Michael Glos: Bis jetzt gibt es ausschließlich
Spekulationen über mögliche Drohungen der USA. Die EU
muss ihren gebündelten Einfluss geltend machen, dass der Iran
sein Atomprogramm stoppt und damit jeglichen Spekulationen von Sanktionen
der USA den Boden entzieht. Eine starke, geschlossene EU kann in
vielen Regionen der Welt mehr Verständnis gewinnen, als es
unseren amerikanischen Freunden möglich ist.

Achim: Sie verurteilen den Bundeshaushalt
der Bundesregierung als unverantwortlich gegenüber der künftigen
Generation. Aber hat nicht die jetzige Bundesregierung die Schulden
übernommen, die auch ein Herr Waigel gemacht hat? Wie will
die Union den Bundeshaushalt entlasten?

Michael Glos: Der Marsch in den Schuldenstaat
begann 1972 zur Zeit der sozial-liberalen Koalition. Die Konsolidierungsfortschritte
von G. Stoltenberg und T. Waigel sind durch die gewollte deutsche
Wiedervereinigung und deren großen finanziellen Hersausforderungen
überlagert worden. Das enthebt uns nicht der Pflicht, weniger
Geld auszugeben als einzunehmen. Nur dadurch kann in kleinen Schritten
die Verschuldung eingedämmt und abgebaut werden.

Moderator: Liebe Chatter und Chatterinnen,
unsere 60 Minuten sind leider schon wieder vorbei.
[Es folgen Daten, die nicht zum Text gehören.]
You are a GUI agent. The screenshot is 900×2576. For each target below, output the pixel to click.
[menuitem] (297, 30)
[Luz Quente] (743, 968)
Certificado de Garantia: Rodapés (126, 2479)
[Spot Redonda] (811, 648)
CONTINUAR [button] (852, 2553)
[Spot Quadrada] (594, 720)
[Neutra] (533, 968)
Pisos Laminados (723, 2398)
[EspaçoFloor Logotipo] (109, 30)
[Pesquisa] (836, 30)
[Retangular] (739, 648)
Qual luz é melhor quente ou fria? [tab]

Viele Fragen
konnten nicht veröffentlicht werden. Wir hoffen, Sie hatten
eine interessante Stunde mit dem Chatformat tacheles.02 und unserem
heutigen Gast, Michael Glos. Unser nächster tacheles.02 Chat
findet am 26.1.2005 von 13 bis 14 Uhr mit Dirk Niebel, FDP, statt.
Das tacheles02-Team von tagesschau.de und politik-digital.de wünscht
allen Chattern und Chatterinnen einen angenehmen Tag!